- [TASK GOAL]
Reproduce the lines below verbatim, omitting the pictures from your reproduction.

(Some records)

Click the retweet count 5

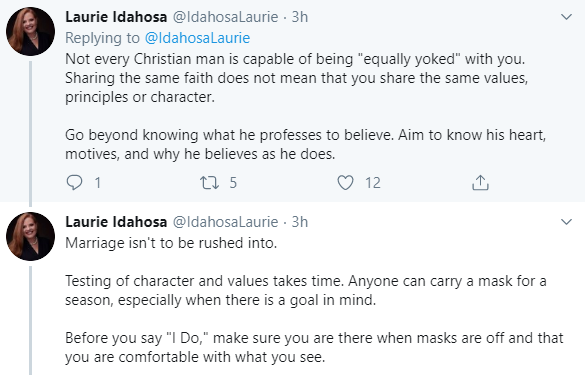coord(233,183)
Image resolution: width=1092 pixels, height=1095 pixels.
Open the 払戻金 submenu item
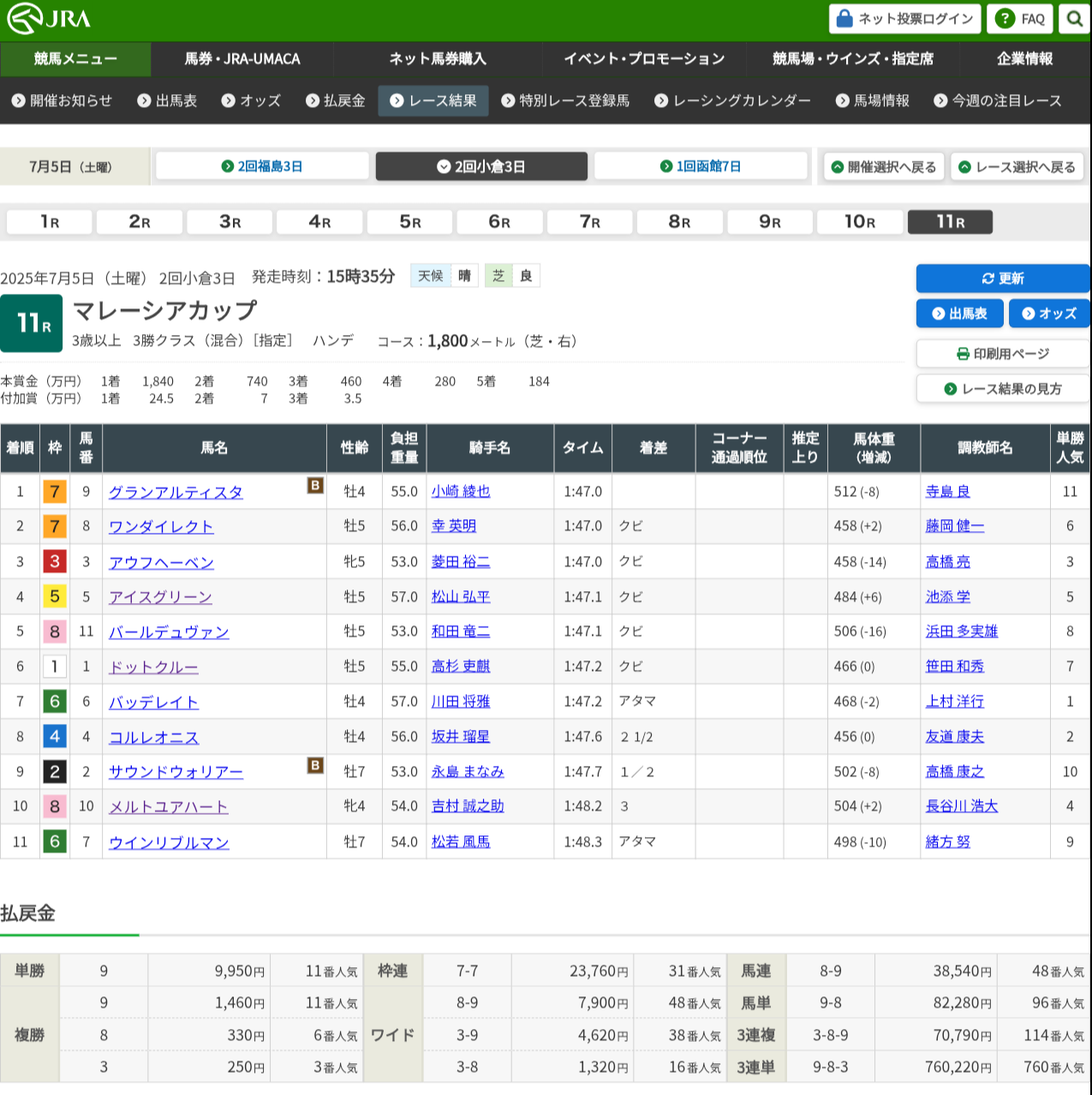pos(336,101)
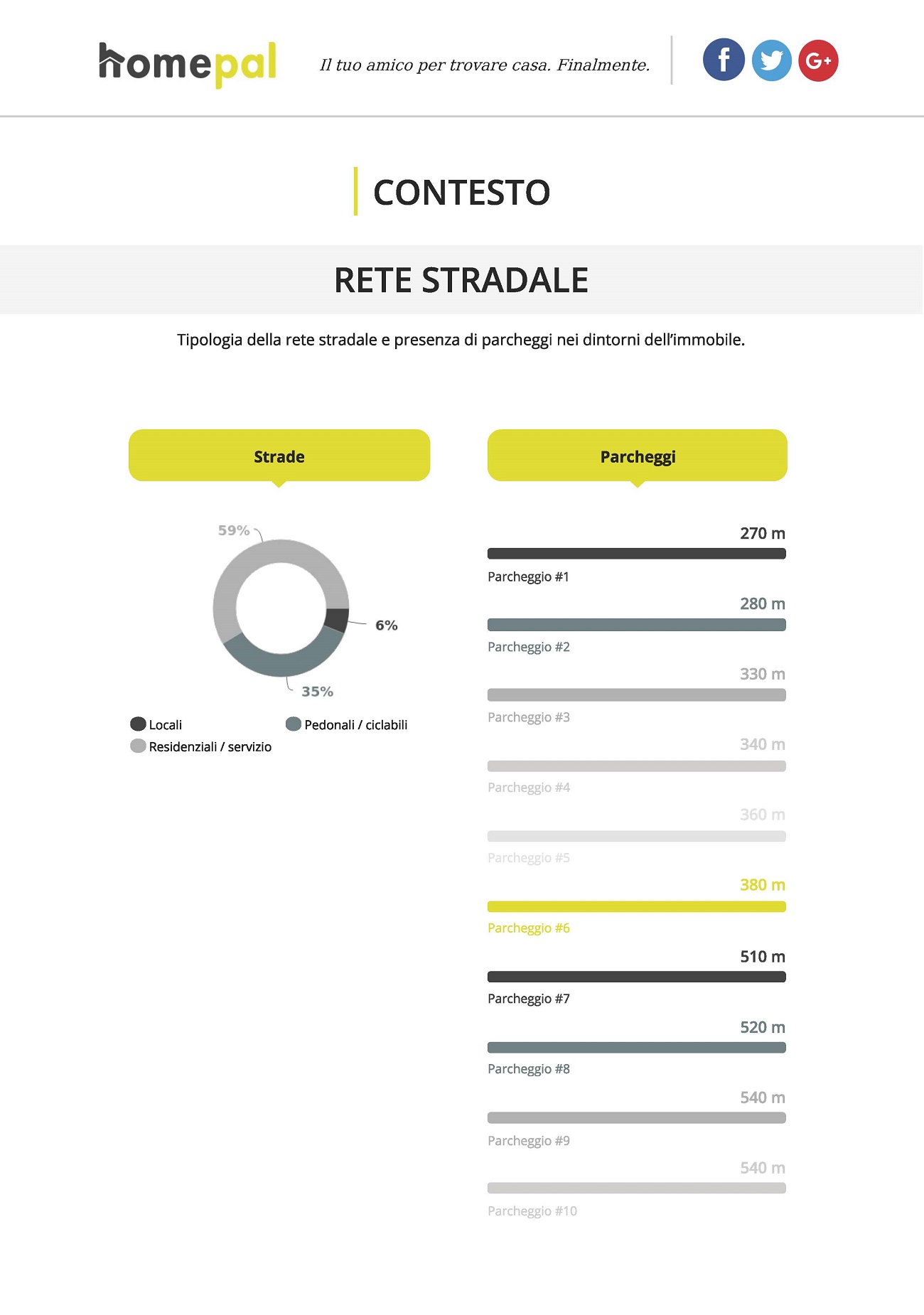Select the Strade yellow tab header
This screenshot has height=1315, width=924.
point(279,456)
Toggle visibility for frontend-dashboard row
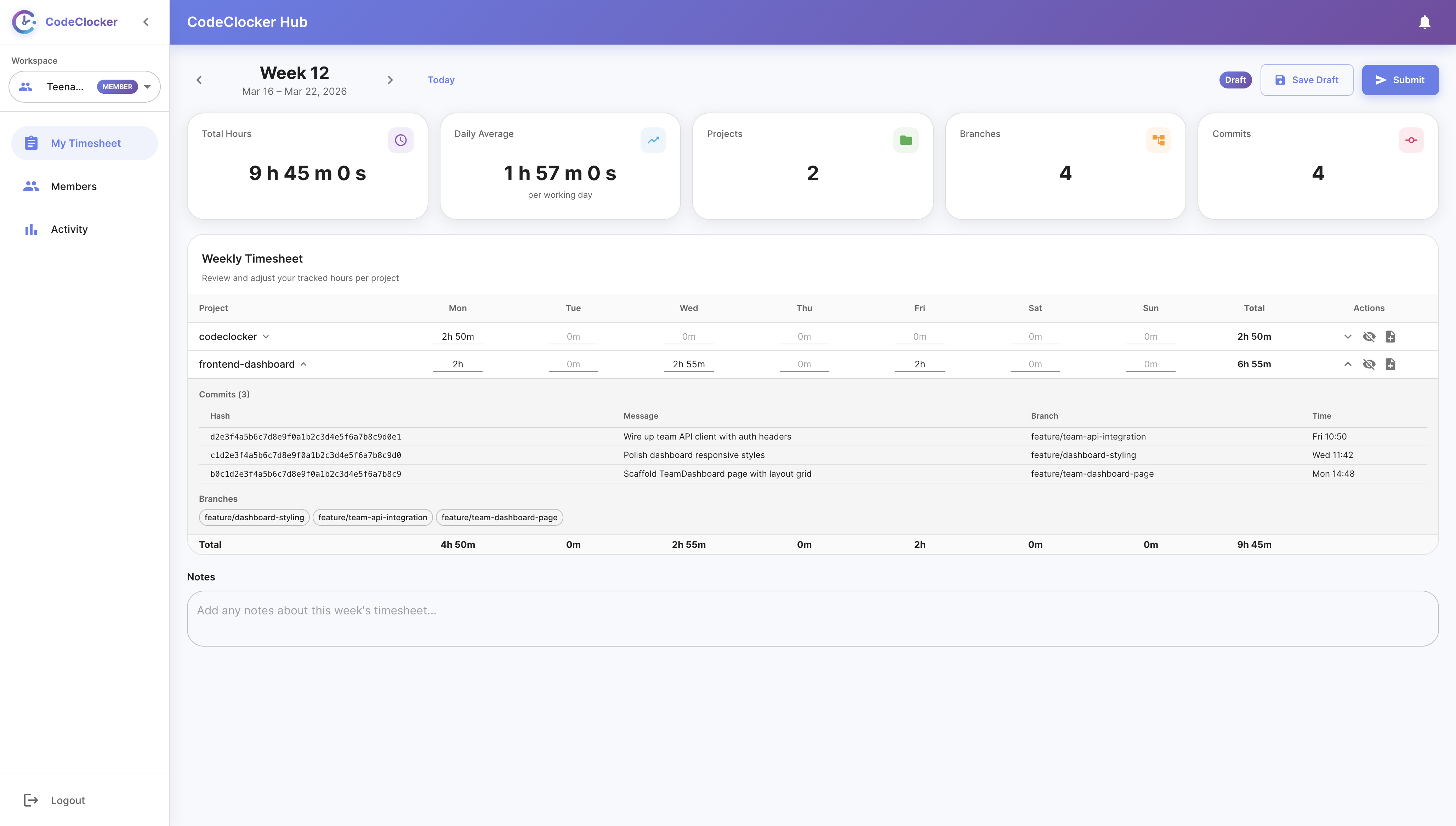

- [OUTPUT OF THE TASK]
Click the retweet count 5

coord(233,183)
Image resolution: width=1092 pixels, height=1095 pixels.
Open the 払戻金 submenu item
pos(336,101)
Select the Strade yellow tab header
This screenshot has height=1315, width=924.
point(279,456)
Toggle visibility for frontend-dashboard row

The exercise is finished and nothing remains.